• [Instructions for the task]: Rewrite the lines below, changing every "checkbox" to "check box" and leaving everything else untouched.

Dataset entries
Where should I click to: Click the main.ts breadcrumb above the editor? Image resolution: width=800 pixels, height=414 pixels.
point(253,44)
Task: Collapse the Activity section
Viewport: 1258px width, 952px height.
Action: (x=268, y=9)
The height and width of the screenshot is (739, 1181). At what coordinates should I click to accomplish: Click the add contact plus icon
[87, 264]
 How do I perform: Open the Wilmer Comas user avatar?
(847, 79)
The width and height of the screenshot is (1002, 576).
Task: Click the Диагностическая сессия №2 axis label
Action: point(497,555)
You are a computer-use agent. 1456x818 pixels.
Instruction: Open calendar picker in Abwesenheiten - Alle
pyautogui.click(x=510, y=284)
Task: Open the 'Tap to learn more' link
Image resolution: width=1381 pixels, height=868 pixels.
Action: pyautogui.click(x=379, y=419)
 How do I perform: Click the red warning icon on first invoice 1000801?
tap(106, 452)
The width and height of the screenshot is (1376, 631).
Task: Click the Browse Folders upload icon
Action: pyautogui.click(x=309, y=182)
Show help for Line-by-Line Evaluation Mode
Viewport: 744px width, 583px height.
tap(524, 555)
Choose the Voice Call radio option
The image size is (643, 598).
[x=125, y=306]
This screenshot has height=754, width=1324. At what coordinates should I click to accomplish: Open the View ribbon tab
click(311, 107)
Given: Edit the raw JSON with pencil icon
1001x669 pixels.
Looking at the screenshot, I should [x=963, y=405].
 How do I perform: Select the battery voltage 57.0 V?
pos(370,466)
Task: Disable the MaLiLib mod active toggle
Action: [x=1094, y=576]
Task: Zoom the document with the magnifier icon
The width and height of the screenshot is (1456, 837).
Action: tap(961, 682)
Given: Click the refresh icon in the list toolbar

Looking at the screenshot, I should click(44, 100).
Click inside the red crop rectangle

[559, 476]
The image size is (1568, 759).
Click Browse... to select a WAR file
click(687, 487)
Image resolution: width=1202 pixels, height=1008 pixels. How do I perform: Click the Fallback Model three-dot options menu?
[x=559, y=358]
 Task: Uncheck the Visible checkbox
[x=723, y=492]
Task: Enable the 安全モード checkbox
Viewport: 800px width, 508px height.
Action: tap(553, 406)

• [Result below]:
Where should I click to: Click the main.ts breadcrumb above the editor? Image resolution: width=800 pixels, height=414 pixels.
point(253,44)
Task: Collapse the Activity section
Viewport: 1258px width, 952px height.
Action: (x=268, y=9)
The height and width of the screenshot is (739, 1181). At what coordinates should I click to accomplish: Click the add contact plus icon
[87, 264]
 How do I perform: Open the Wilmer Comas user avatar?
(847, 79)
The width and height of the screenshot is (1002, 576).
Task: Click the Диагностическая сессия №2 axis label
Action: point(497,555)
You are a computer-use agent. 1456x818 pixels.
Instruction: Open calendar picker in Abwesenheiten - Alle
pyautogui.click(x=510, y=284)
Task: Open the 'Tap to learn more' link
Image resolution: width=1381 pixels, height=868 pixels.
Action: pyautogui.click(x=379, y=419)
 How do I perform: Click the red warning icon on first invoice 1000801?
tap(106, 452)
The width and height of the screenshot is (1376, 631).
Task: Click the Browse Folders upload icon
Action: pyautogui.click(x=309, y=182)
Show help for Line-by-Line Evaluation Mode
Viewport: 744px width, 583px height.
tap(524, 555)
Choose the Voice Call radio option
The image size is (643, 598).
[x=125, y=306]
This screenshot has height=754, width=1324. At what coordinates should I click to accomplish: Open the View ribbon tab
click(311, 107)
Given: Edit the raw JSON with pencil icon
1001x669 pixels.
Looking at the screenshot, I should [x=963, y=405].
 How do I perform: Select the battery voltage 57.0 V?
pos(370,466)
Task: Disable the MaLiLib mod active toggle
Action: [x=1094, y=576]
Task: Zoom the document with the magnifier icon
The width and height of the screenshot is (1456, 837).
Action: tap(961, 682)
Given: Click the refresh icon in the list toolbar

Looking at the screenshot, I should click(44, 100).
Click inside the red crop rectangle

[559, 476]
The image size is (1568, 759).
Click Browse... to select a WAR file
click(687, 487)
Image resolution: width=1202 pixels, height=1008 pixels. How do I perform: Click the Fallback Model three-dot options menu?
[x=559, y=358]
 Task: Uncheck the Visible check box
[x=723, y=492]
Task: Enable the 安全モード check box
Viewport: 800px width, 508px height.
Action: tap(553, 406)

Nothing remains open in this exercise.